Open up your morning light, and say a little prayer for me.
David Arquette needs to dial down his dosage before he starts dialing any phones. You know it and I know it.
At the No-Fault Hacienda, the Flash answers the phone, at the other end of which is a caller for the Bride of Flash. She speaks very curtly, and then tells the caller they should probably discuss this at the office. The Flash looks up suspiciously as soon as she utters the word "office," but has looked back down at his newspaper by the time she hangs up. Casually, the Flash asks if that was Calvin, and before she can answer says he wishes he'd known, because he hasn't talked to Calvin in a long time. Evasively, the Bride of Flash says it wasn't Calvin. The Flash breezily comments that the voice sounded familiar, and finally just asks who it was. The Bride of Flash makes a face like her nylons are a size too small and then does this weird bouncing walk like the Flash is a two-year-old and she's trying to sneak up on him for a game of peekaboo, and with a too-bright expression that clearly communicates that she's bracing for a fight, she says, "It was work-related.

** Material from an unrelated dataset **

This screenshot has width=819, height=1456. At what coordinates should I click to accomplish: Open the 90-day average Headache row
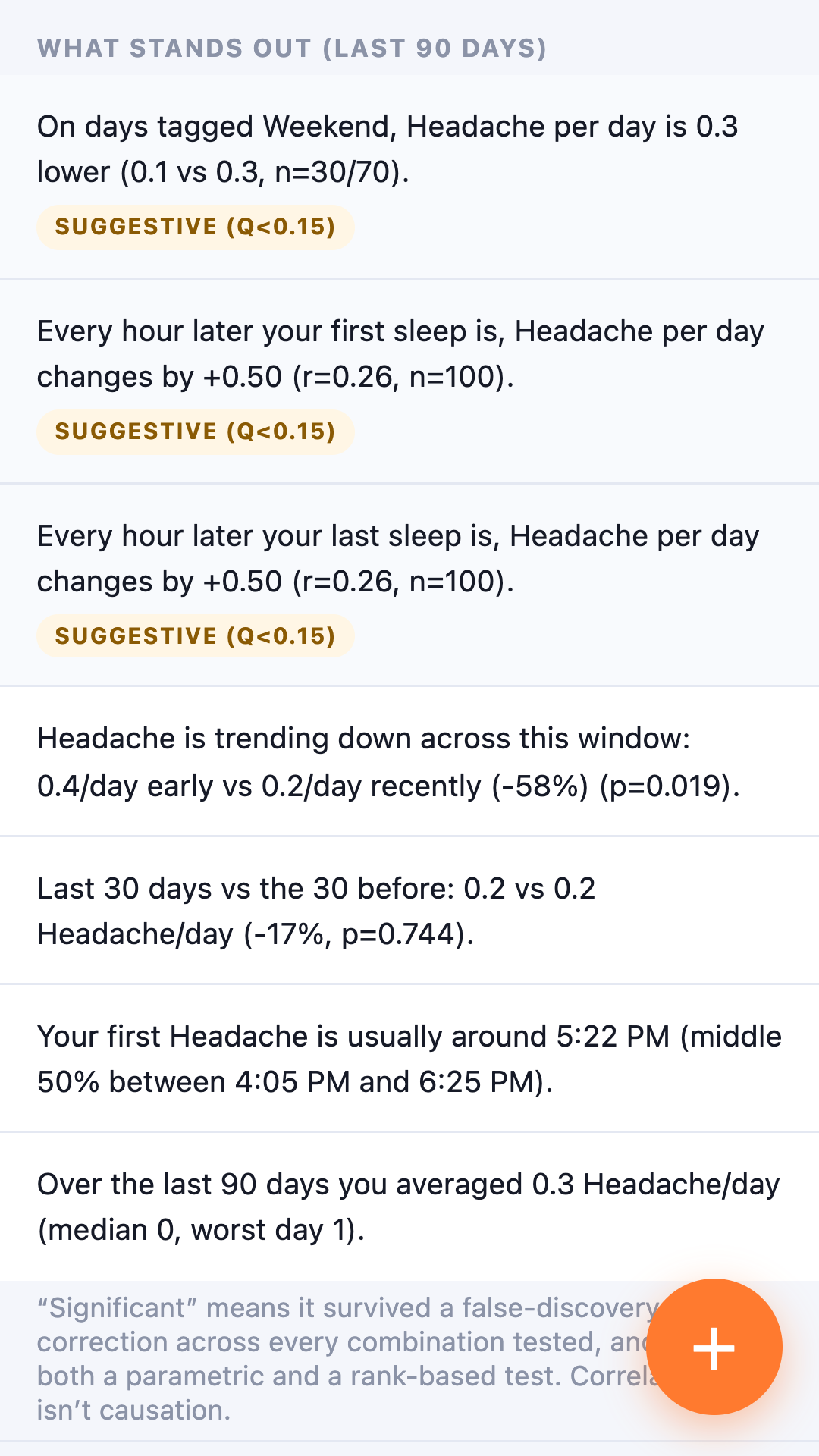(410, 1207)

It isn't what you think it was." The Flash snaps his paper and says, "He has the nerve to call here?" The Bride of Flash says he had a simple question, but the Flash is having none of it, and blusters, "You tell Bob that the next time he calls here -- the next time he interrupts my breakfast to call my wife -- the only 'simple question' he'll need an answer for is, 'Do you have health insurance?'" Ooh, butch! The Bride of Flash, in her nine-inch skirt, tells the Flash he has no reason to be angry with Bob, which only sets him off on a rant about there being no better way to start the day than by listening to his wife's protestations of innocence on behalf of her former lover. He winds up by saying that he is angry, "It just doesn't happen to be at Bob," and stomps out in a fit of very butch pique.